In the open data lake analytics stack, your query engine should be able to access any storage, natively align with containers, and run on any cloud. In addition, an advantage of open query engines is that they are stateless and don't actually manage data. This makes them a very good fit for running in containers, making it easier for users to leverage technologies such as Kubernetes for easier deployments. As an example, Ahana is a managed service that brings open data lake analytics to users, and leverages containers and the disaggregated SQL engine, Presto.
You spoke of "many benefits" earlier. Would you elaborate on these, please?
Although the traditional data warehousing approach has gained momentum over the past few years, it serves a specific set of use cases. Increasingly, an open data lake analytics approach will augment (and over time surpass) adoption of data warehousing given the significant long-term strategic benefits it provides to companies. For years, enterprises have looked at ways to break free from proprietary formats and technology lock-ins. An open data lake analytics stack makes that possible.
Technology has finally evolved to a point where separation of storage and compute is now a reality, ultimately giving businesses the ability to be more data-driven and make faster, more-informed decisions. Although cloud data warehouses are great fits for some reporting and analytics use cases, they can get very expensive very fast. In addition, there are new use cases emerging that need processing of a lot of data that existing stacks will not be able to support. For example, ad hoc data discovery where you can use SQL to run queries whenever you want, wherever your data resides. Open query engines allow you to query data where it is stored so you don't have to ETL data into a separate system.
What's it take to get started with this approach and what are the roadblocks?
Depending on where your data is, there are a few different ways to get started. If the data is already in the data lake, there are three approaches:
Do it yourself: Large internet companies take these open source technologies and deploy and manage them on their own, at massive scale. For example, Facebook running PrestoDB or Uber running PrestoDB and Apache Pinot. This approach is probably the most difficult because it requires distributed systems experience, fundamental knowledge of these open source technologies, and specific skills that the platform teams need to have.
Cloud services: AWS, Google, and Azure have "Hadoop-in-a-box" types of services that can get you started with parts of this stack. However, they don't give you the expertise needed to manage the full stack. You still have to do that on your own.
Cloud-native managed services: The first two approaches are obviously fairly challenging, particularly for data platform teams that are smaller in size. This is where many data vendors are taking an approach of building cloud-native managed services around these complicated data processing technologies. This significantly reduces the learning curve for data platform teams as well as the advanced skills needed to manage this stack while still getting the value of the best query engines built by the internet giants.
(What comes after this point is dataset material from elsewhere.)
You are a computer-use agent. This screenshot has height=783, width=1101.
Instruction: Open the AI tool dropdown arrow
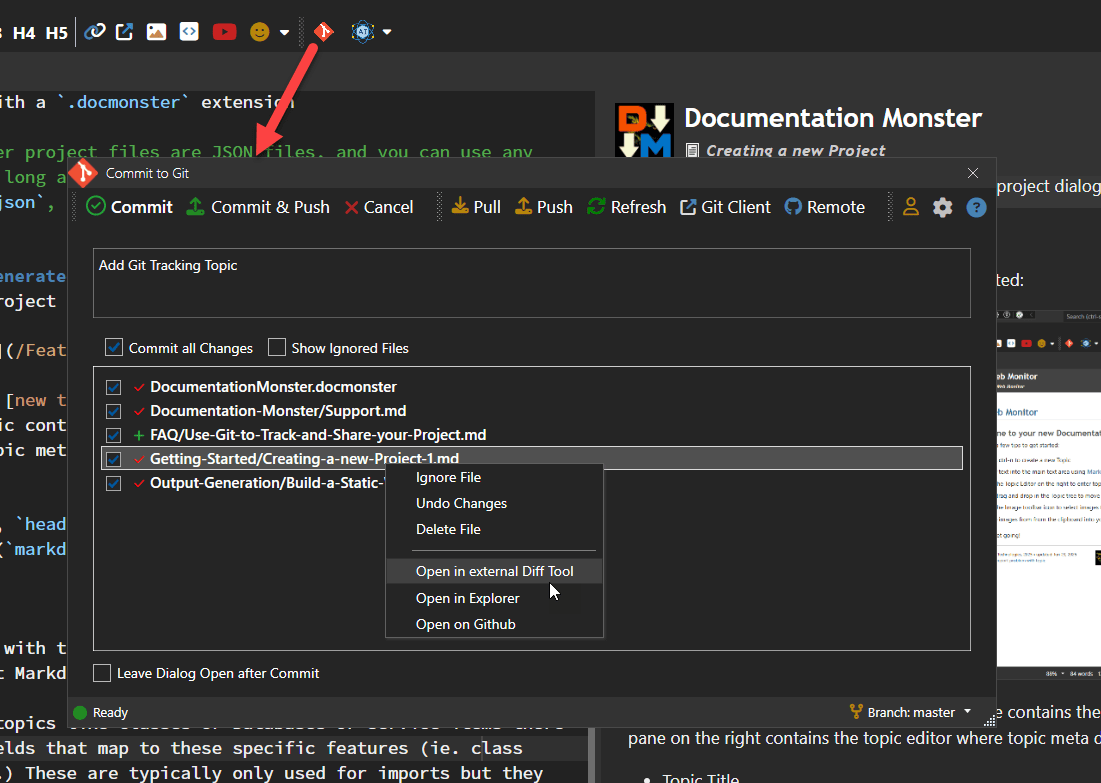(385, 31)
If the data is not already in the data lake, this can be a blocker. There are many approaches to move data from other systems into data lakes such as S3. Technologies include traditional change data capture techniques such as replaying logs to stream processing technologies to cloud-based ETL technologies. Once the data lands, it typically needs to be optimized into open formats such as Apache ORC and Apache Parquet so that disaggregated query engines can be leveraged.
This creation of the data lake can be a blocker depending on the skills the data platform team has; however, the good news is that the cloud giants as well as independent vendors continue to make this easier. Open query engines continue to add features to reduce the limitations of the structure of stored data.
What best practices can you recommend for enterprises considering this approach?
First, encourage engineers to research and participate in open source projects. Next, prioritize your use case and decide on what use case will bring most value to your company. Finally, evaluate the different approaches to move forward and pick the one that best fits your data platform team's profile and strengths.